Friday, February 19, 2010

SBRT vs Wedge resection (retrospective)

This weeks JCO:

A retrospective comparison of wedge resection and SBRT for stage I NSCLC is reported by Beaumont. They find improved local and regional recurrence rates with SBRT, similar cause specific survival, and worse OS in with SBRT. They explain the worse OS by patient selection (i.e. the healthier patients were taken for wedge).

I think from this, you see a signal that SBRT seems at least equivalent to wedge and potentially less toxic. I think it is hard to say that it is superior for local control, because if one is censoring out the patients who die (as one does in with the local control endpoint), the more patients die from other causes, the less events are possible for local failure. Thus the LRC may have been higher with SBRT due to the lower OS. In addition the followup was not as long for SBRT patients.

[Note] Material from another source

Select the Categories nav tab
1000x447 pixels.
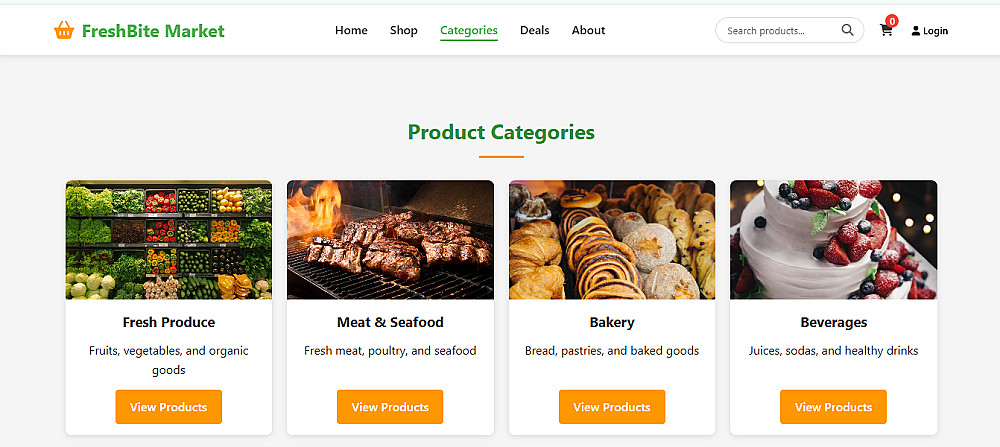[x=469, y=30]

Regardless, this is an interesting paper, and supports the use of SBRT in medically inoperable patients.

Link and Abstract:

Outcomes After Stereotactic Lung Radiotherapy or Wedge Resection for Stage I Non-Small-Cell Lung Cancer [Thoracic Oncology]: "Purpose

To compare outcomes between lung stereotactic radiotherapy (SBRT) and wedge resection for stage I non–small-cell lung cancer (NSCLC).

Patients and Methods

One hundred twenty-four patients with T1-2N0 NSCLC underwent wedge resection (n = 69) or image-guided lung SBRT (n = 58) from February 2003 through August 2008. All were ineligible for anatomic lobectomy; of those receiving SBRT, 95% were medically inoperable, with 5% refusing surgery. Mean forced expiratory volume in 1 second and diffusing capacity of lung for carbon monoxide were 1.39 L and 12.0 mL/min/mmHg for wedge versus 1.31 L and 10.14 mL/min/mmHg for SBRT (P = not significant). Mean Charlson comorbidity index and median age were 3 and 74 years for wedge versus 4 and 78 years for SBRT (P < .01, P = .04). SBRT was volumetrically prescribed as 48 (T1) or 60 (T2) Gy in four to five fractions.

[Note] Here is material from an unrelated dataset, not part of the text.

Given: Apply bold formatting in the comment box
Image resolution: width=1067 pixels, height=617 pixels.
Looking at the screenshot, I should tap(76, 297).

Median potential follow-up is 2.5 years. At 30 months, no significant differences were identified in regional recurrence (RR), locoregional recurrence (LRR), distant metastasis (DM), or freedom from any failure (FFF) between the two groups (P > .16). SBRT reduced the risk of local recurrence (LR), 4% versus 20% for wedge (P = .07). Overall survival (OS) was higher with wedge but cause-specific survival (CSS) was identical. Results excluding synchronous primaries, nonbiopsied tumors, or pathologic T4 disease (wedge satellite lesion) showed reduced LR (5% v 24%, P = .05), RR (0% v 18%, P = .07), and LRR (5% v 29%, P = .03) with SBRT. There were no differences in DM, FFF, or CSS, but OS was higher with wedge.

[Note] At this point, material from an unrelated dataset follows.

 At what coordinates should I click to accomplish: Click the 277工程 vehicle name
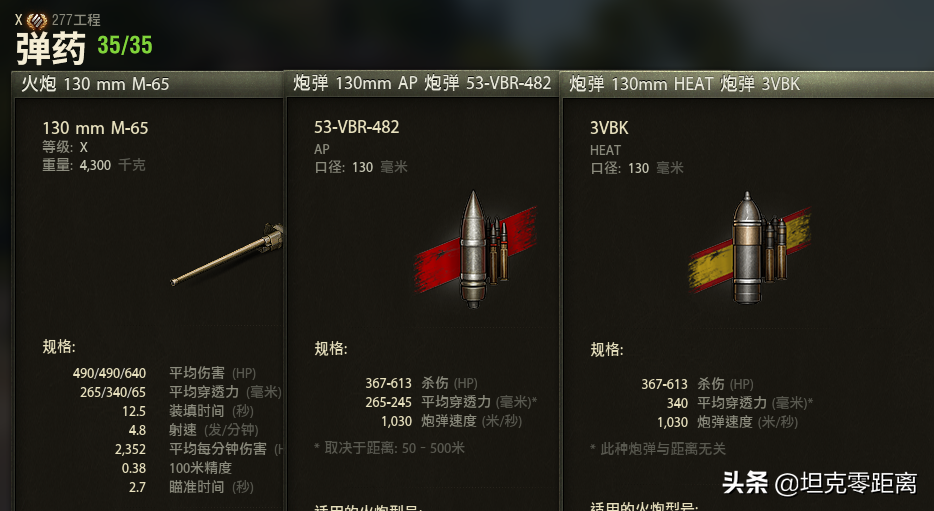click(76, 20)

Both lung SBRT and wedge resection are reasonable treatment options for stage I NSCLC patients ineligible for anatomic lobectomy. SBRT reduced LR, RR, and LRR. In this nonrandomized population of patients selected for surgery versus SBRT (medically inoperable) at physician discretion, OS was higher in surgical patients. SBRT and surgery, however, had identical CSS.